To be done: Scale the coordinates in the answers of the entries between the lines holding "Identify the click" and "Přihlásit se (756, 86)", inclusive, by 1.1, rounding each result to a whole number with halves rounded up. Give all of those lines again, requests included, and leave every other number unchanged.

Data for the task:
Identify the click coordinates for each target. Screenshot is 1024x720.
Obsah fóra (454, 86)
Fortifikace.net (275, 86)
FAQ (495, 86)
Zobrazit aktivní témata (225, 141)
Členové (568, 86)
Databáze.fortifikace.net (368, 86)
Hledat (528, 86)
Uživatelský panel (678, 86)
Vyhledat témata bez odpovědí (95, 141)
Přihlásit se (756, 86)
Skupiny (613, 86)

--

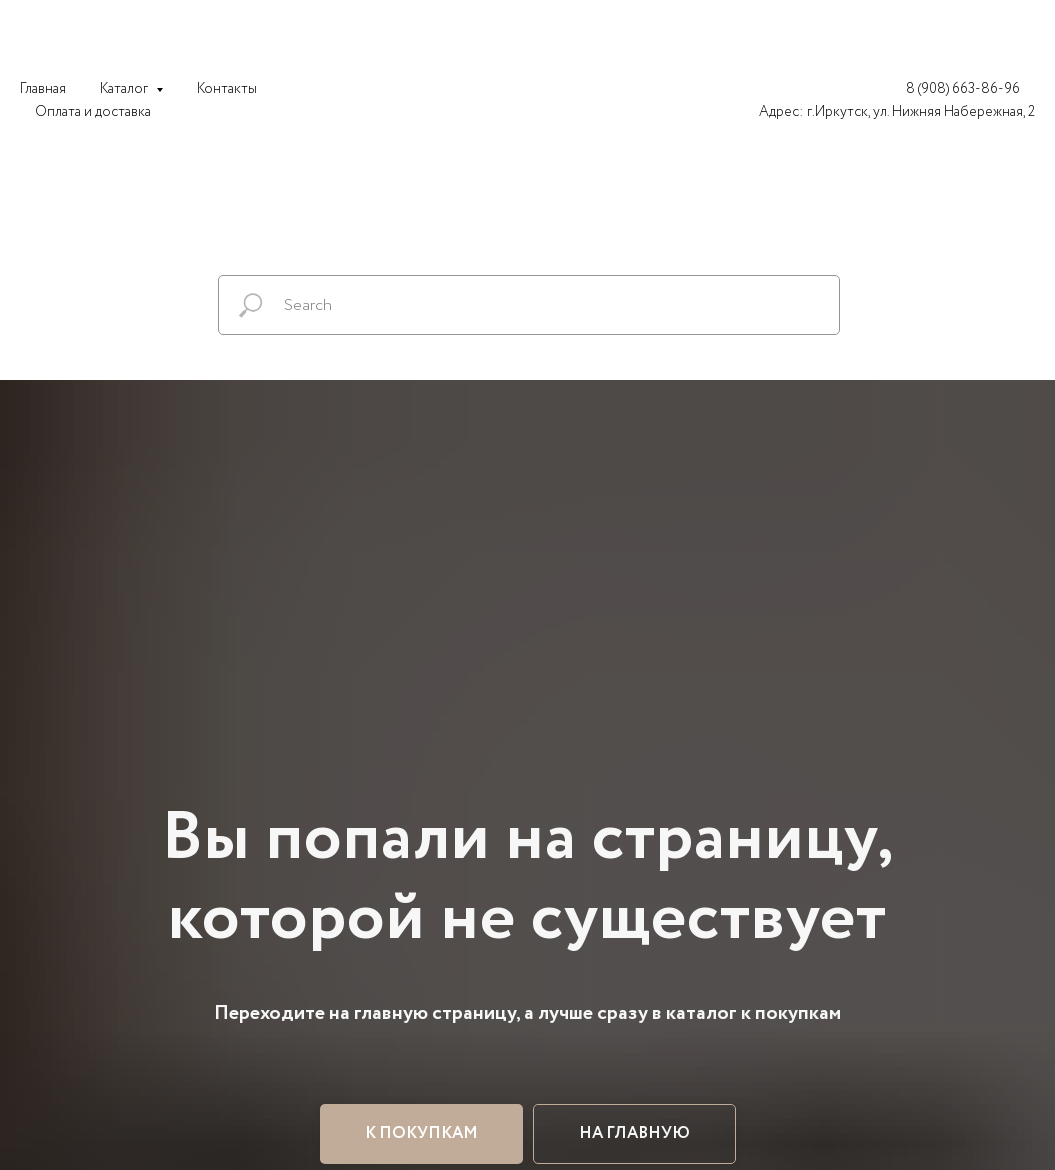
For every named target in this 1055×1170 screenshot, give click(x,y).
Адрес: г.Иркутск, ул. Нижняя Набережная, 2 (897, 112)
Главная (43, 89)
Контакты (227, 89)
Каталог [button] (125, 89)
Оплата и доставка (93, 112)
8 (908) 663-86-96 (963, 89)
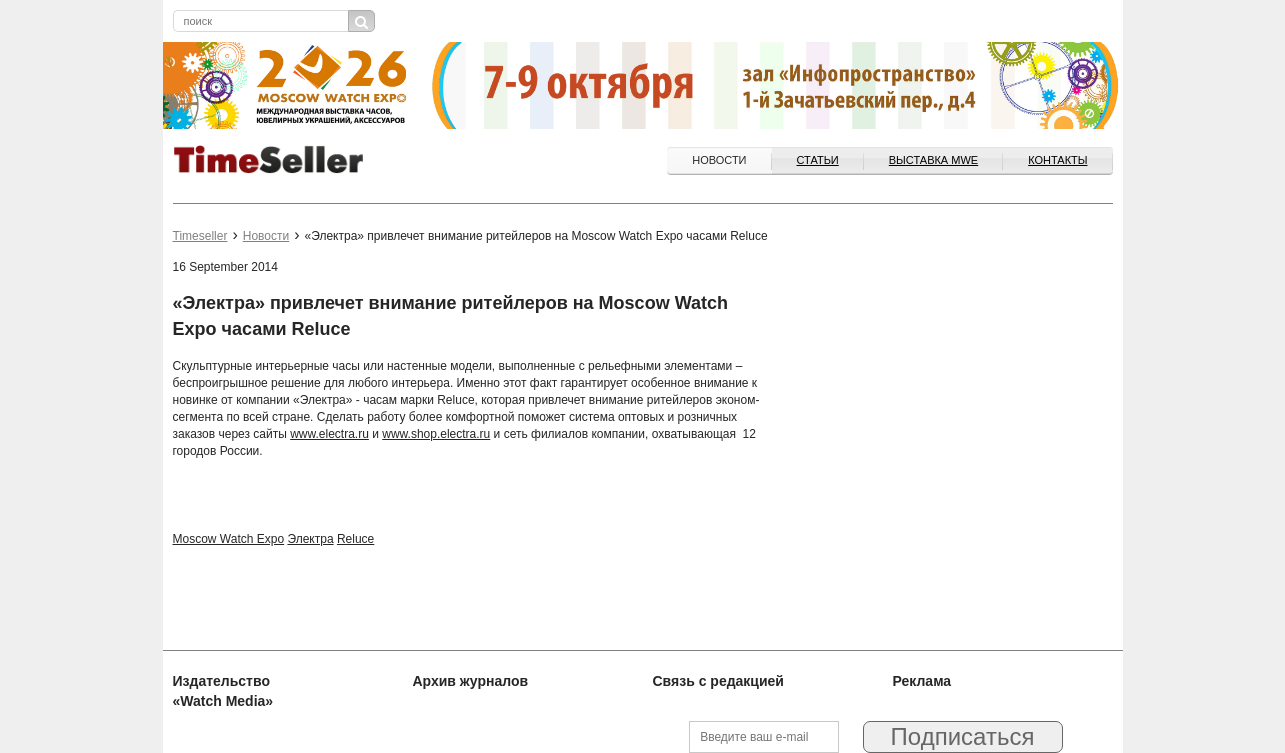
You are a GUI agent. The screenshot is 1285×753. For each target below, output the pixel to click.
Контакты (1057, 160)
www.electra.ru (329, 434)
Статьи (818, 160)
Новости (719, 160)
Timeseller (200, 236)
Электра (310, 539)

Solution:
Identify the click coordinates for each target. Screenshot is 1024x720.
Obsah fóra (499, 95)
Fortifikace.net (303, 95)
FAQ (545, 95)
Zobrazit aktivní témata (248, 155)
Členové (625, 95)
Databáze.fortifikace.net (405, 95)
Hledat (581, 95)
Uživatelský panel (746, 95)
Vyhledat témata bez odpovědí (105, 155)
Přihlásit se (832, 95)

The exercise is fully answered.